Il est donc indispensable de pouvoir traiter l'eau qui remonte du puits. Elle s'est en effet chargée de divers éléments (particules solides, molécules d'hydrocarbures, sel...) lors de son passage dans la roche-mère. Total a développé des moyens de traitement performants pour les éliminer ainsi que les additifs afin de pouvoir réutiliser jusqu’à 90 % de l’eau reproduite. L’utilisation de l’eau de mer est aussi possible, ce qui évite d’utiliser des eaux douces.

 

Les sociétés pétrolières étudient la possibilité d’utiliser des aquifères salins profonds (eaux impropres à la consommation) comme nouvelle source d’approvisionnement.

 

Les eaux traitées peuvent alors servir pour réaliser une nouvelle fracturation hydraulique.

 

Préserver les nappes phréatiques

Comme pour tout puits pétrolier, l'étanchéité des puits de gaz de schiste doit être parfaite pour préserver les nappes phréatiques traversées de toute contamination. Cela passe notamment par la cimentation de l'espace annulaire entre la roche et les tubages qui constituent l’architecture du puits (tube couvrant la paroi du trou de forage).

 

vue en coupe des différentes couches d'acier et de ciment qui assurent l'étanchéité du puits

 

La qualité des « barrières » d'étanchéité, capables de résister à des conditions extrêmes de température ou de pression, constitue un pôle d'expertise de pointe de Total.

 

Découvrez les différents savoir-faire de Total sur les gaz non conventionnels

 

Et les additifs ?

Les composés chimiques utilisés dans la fracturation hydraulique représentent 0,5 % du volume total injecté (eau + sable). Il s’agit de composants courants, que l’on trouve par exemple dans les produits ménagers ou alimentaires. De plus, ils sont utilisés à plus de 1 km sous les nappes phréatiques. Le Groupe travaille également à faciliter la mise en place d’alternatives telles que des additifs utilisés par l’industrie agroalimentaire.

 

Réduire les nuisances en surface

Chaque puits produisant moins de gaz qu'un forage conventionnel, il faut en multiplier le nombre. Pour  limiter et réduire l'impact sur le paysage, les puits sont regroupés en « grappes » de 10 à 15, voire plus, au sein d'une même plateforme de forage, baptisée « cluster ». Cette technique est utilisée pour les plateformes pétrolières en offshore.

 

De plus, une fois la campagne de forage terminée, le derrick, qui mesure 35 mètres de haut, est enlevé. En phase de production, il ne reste donc que les têtes de puits d'une hauteur d'environ 1,80 mètre.

 

Les opérations de forage et de fracturation engendrent également du bruit et des nuisances de chantier. Toutefois, celles-ci ne durent que quelques jours par puits. En zone urbaine, la construction de murs antibruit permet de remédier à ce problème. De nouvelles unités de forage et de fracturation hydraulique sont mises au point assurant des niveaux sonores réduits.

 

Par ailleurs, la logistique associée à la fracturation génère un trafic important de camions, pour amener le matériel de forage et évacuer les eaux de rejet à la fin des opérations Comme le bruit, ce trafic est limité dans le temps à la phase de développement des puits.

 

La fracturation hydraulique et les « événements microsismiques »
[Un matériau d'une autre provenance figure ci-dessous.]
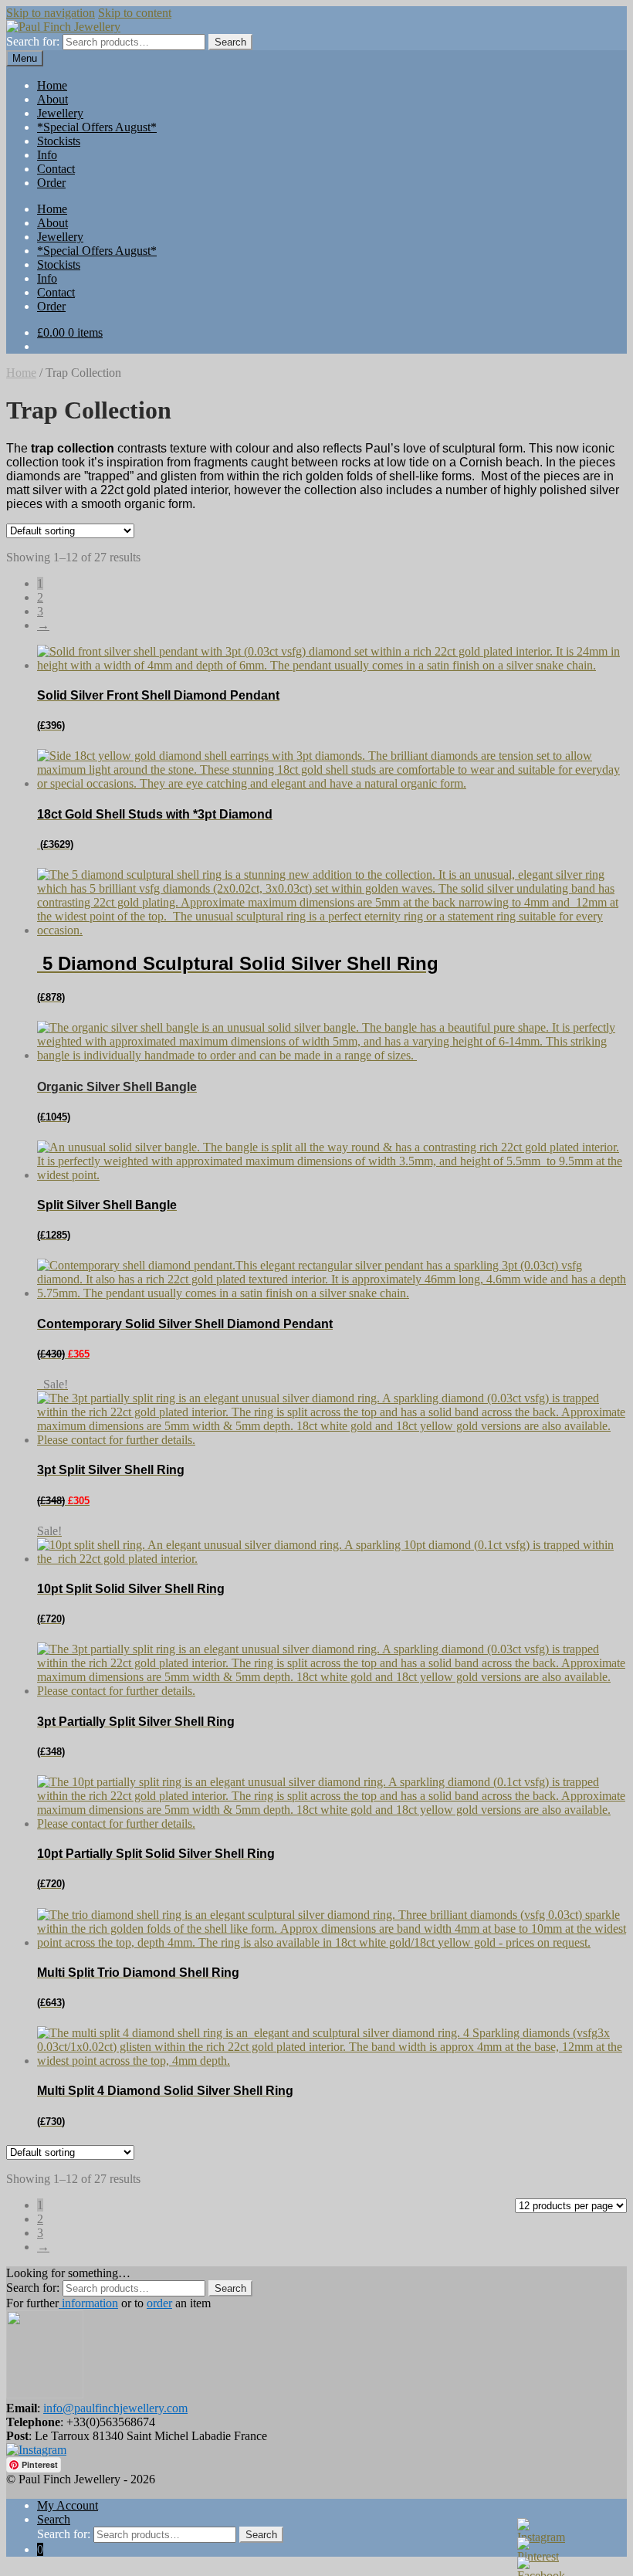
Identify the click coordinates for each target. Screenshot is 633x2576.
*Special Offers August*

L’ouverture des fractures par fracturation hydraulique provoque, au niveau de la roche-mère, des secousses infimes, qualifiées d’« événements microsismiques ». Elles ne sont détectables que par les instruments de mesure les plus fins. Leur magnitude est en effet extrêmement basse : de l’ordre de -3 à -2, voire au maximum +0.5 en moyenne sur l’échelle de Richter. L’être humain ne peut percevoir une secousse qu’à partir de +3 (ce qui correspond à une magnitude un million de fois plus forte que la valeur -3 !). Les sismographes, quant à eux, enregistrent quotidiennement plusieurs milliers de secousses inférieures à +2.
Il est vrai que des secousses plus fortes, qui peuvent être indirectement liées à la fracturation hydraulique, ont été enregistrées par exemple en Grande-Bretagne. Des études ont démontré que ces phénomènes sont dus à la combinaison inhabituelle des deux facteurs : la pression exercée sur la roche par l’injection d’eau et la présence d’une zone naturellement fracturée et sismiquement instable. Des études géologiques préalables et le suivi continu par monitoring du comportement de la roche lors des opérations de fracturation permet d’éviter ces incidents par arrêt immédiat des opérations.